▸ **Texto para análise**:

········

Por: Linda Sabbadin – Sociologa e Assistente Social.
Artigo da Revista Cura.
Traduzido e adaptado por: Aline Salla
Vovôs e vovós: que ideias essas palavras despertam?
Trabalho, há alguns anos, em Instituições de Longa Permanência para Idosos (ILPI). E, em cada instituição, ao se referirem aos idosos (nem todos assim tão idosos, na verdade), ouço com frequência o uso do apelido “vovôs”. Usado de forma carinhosa, sem dúvida; e, no entanto, ao ouvir essa palavra, algo me incomoda.
Vovô s.m. – O pai do pai ou da mãe. Costuma ser usado também como forma afetiva para se referir a homens idosos: “Sente-se aqui, vovô.”
Vovó s.f. – A mãe do pai ou da mãe. Frequentemente associada a sentimentos de saudade e ternura (os biscoitos da vovó, o colo da vovó, o carinho da vovó…).
O que mais me incomoda é que o termo “vovô/vovó” remete a características específicas e afetuosas: os avós são bons, cheiram a bolo e carinho, a colo e doçura (como destaca a definição); e, para a maioria das pessoas que teve a sorte de conhecê-los, isso de fato reflete suas características. Mas trata-se apenas de uma faceta que, envolta na doçura de um termo “bondoso”, esconde alguns enganos.
Desvincular a pessoa da sua identidade
O primeiro engano é desvinculá-los de sua identidade. Quem foram no passado? Se são avós, foram também pais ou mães, mas não só isso. Trabalharam, tiveram relacionamentos, foram esposos e esposas, profissionais dedicados, pessoas vivas e cheias de sonhos.
Com o uso do termo “vovô” ou “vovó”, perde-se aquela unicidade que é base fundamental da identidade, conforme descreve Goffman:
“Por identidade pessoal entendo […] os sinais positivos ou plaquinhas de reconhecimento e a combinação única dos elementos de sua vida […]. A identidade pessoal, portanto, está ligada à suposição de que o indivíduo pode se diferenciar de todos os outros e que, em torno desse mundo de diferenciação, pode-se construir uma história contínua de fatos sociais que constituem a substância pegajosa à qual se aderem todos os outros fatos biológicos.”
(1963, citado em Mediascapes Journal, 2/2013, p. 106, Nicola Pentecoste)
A figura do “vovô” gruda, então, na ideia de uma identidade única que apaga todas as outras, obscurecendo os diversos papéis que foram assumidos ao longo da vida.

········

▸ **Seção de dados**:
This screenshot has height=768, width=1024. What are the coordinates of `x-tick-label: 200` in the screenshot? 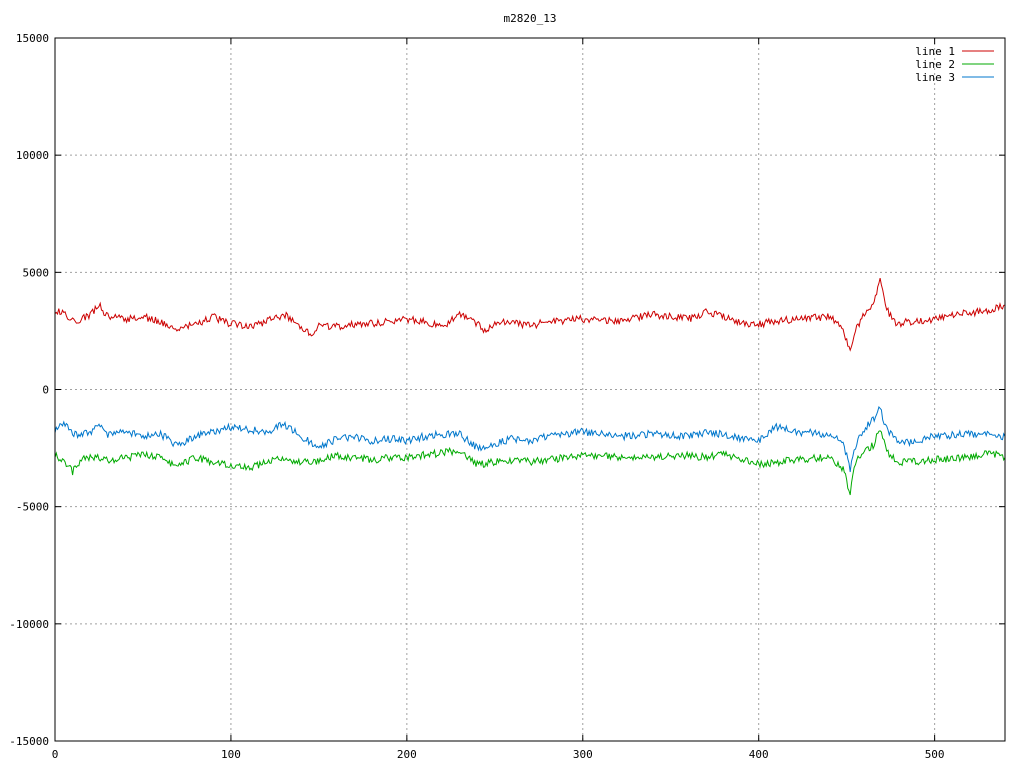 It's located at (407, 754).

········

▸ **Enunciado A**:
Resuma em duas frases o artigo sobre o uso dos termos "vovô" e "vovó".
▸ **Enunciado B**:
Segundo o artigo sobre o uso dos termos "vovô" e "vovó", qual é o primeiro engano que esses termos escondem?
▸ **Enunciado C**:
Redija a continuação do artigo sobre o uso dos termos "vovô" e "vovó" a partir do ponto em que ele termina.

▸ **Resposta A**:
A autora, que trabalha há alguns anos em Instituições de Longa Permanência para Idosos, incomoda-se com o apelido "vovôs", usado de forma carinhosa para se referir aos idosos, pois o termo remete apenas a uma faceta afetuosa que esconde alguns enganos. O primeiro desses enganos, discutido à luz de Goffman, é desvincular a pessoa de sua identidade única, obscurecendo os diversos papéis que ela assumiu ao longo da vida.

▸ **Resposta B**:
Desvincular os idosos de sua identidade.

▸ **Resposta C**:
O papel está relacionado às expectativas de comportamento que a sociedade constrói para determinados grupos. O papel do idoso, por sua vez, é reduzido ao estereótipo de pessoa bondosa, mansa, ao qual se adiciona um “tom de saudade”. Aquilo que se costuma dizer… um “bom vovozinho”!
Reduzir vovôs e vovós a “uma entidade única”
Para quem ainda é relativamente jovem, ser “vovô/vovó” parece algo distante; sobretudo na sociedade atual, onde se torna pai/mãe cada vez mais tarde — e, consequentemente, avô ou avó, mais tarde ainda.
Quanto mais sentimos algo distante, no tempo e no espaço, maior a tendência de unificarmos aquilo numa massa “sem forma”, aquilo que Le Bon definiria como “uma entidade única”.
Os vovôs estão distantes no tempo (nos tornamos avós mais tarde) e no espaço (frequentemente são vistos como isolados numa ILPI ou em casa, em solidão).
Segundo alguns estudiosos, existe “a tendência de tratar os membros de um grupo estranho como elementos indiferenciados de uma única categoria. Nessas situações ocorre, segundo Tajfel, uma despersonalização dos membros do outro grupo.”
(Cf. C. Volpato, Desumanização. Como se legitima a violência, Laterza, 2011, p. 23)
Em resumo: aquilo que não conheço ou me parece distante, eu unifico, massifico, despersonalizo.
E não apenas despersonalizo — também me afasto das emoções. Se a massa é uma coisa só, torna-se mais difícil perceber as emoções individuais. Cria-se, por extremismo, o que se define como um dos viéses da empatia, segundo Bloom:
“Se o cuidado é guiado pelos pensamentos sobre o sofrimento de indivíduos específicos, então se cria uma situação perversa em que o sofrimento de um pode contar mais que o sofrimento de mil. […] E Madre Teresa uma vez disse que, ao olhar para a massa, ela não conseguiria agir. Olhando para o indivíduo, sim.”
(P. Bloom, Contra a empatia. Uma defesa da racionalidade, Liberilibri, Macerata, 2019, pp. 107–108)
Dificuldade de se relacionar com quem não se encaixa no estereótipo
M. é uma senhora que vive na ILPI onde trabalho e, às vezes, percebo que tenho dificuldade de me conectar com ela. Ou, pelo menos, não tanto quanto com outras senhoras idosas.
Ao conversar com uma colega, ela me responde: “Claro que tem dificuldade. É porque ela não se encaixa no estereótipo da ‘vovozinha’ da Casa de Repouso.”
E ela tem razão. M. tem um passado turbulento, passou por um divórcio e fuma sem parar. Não usa colares de pérolas. Não arma o cabelo com laquê. Provavelmente sua cozinha nunca cheirou a biscoitos.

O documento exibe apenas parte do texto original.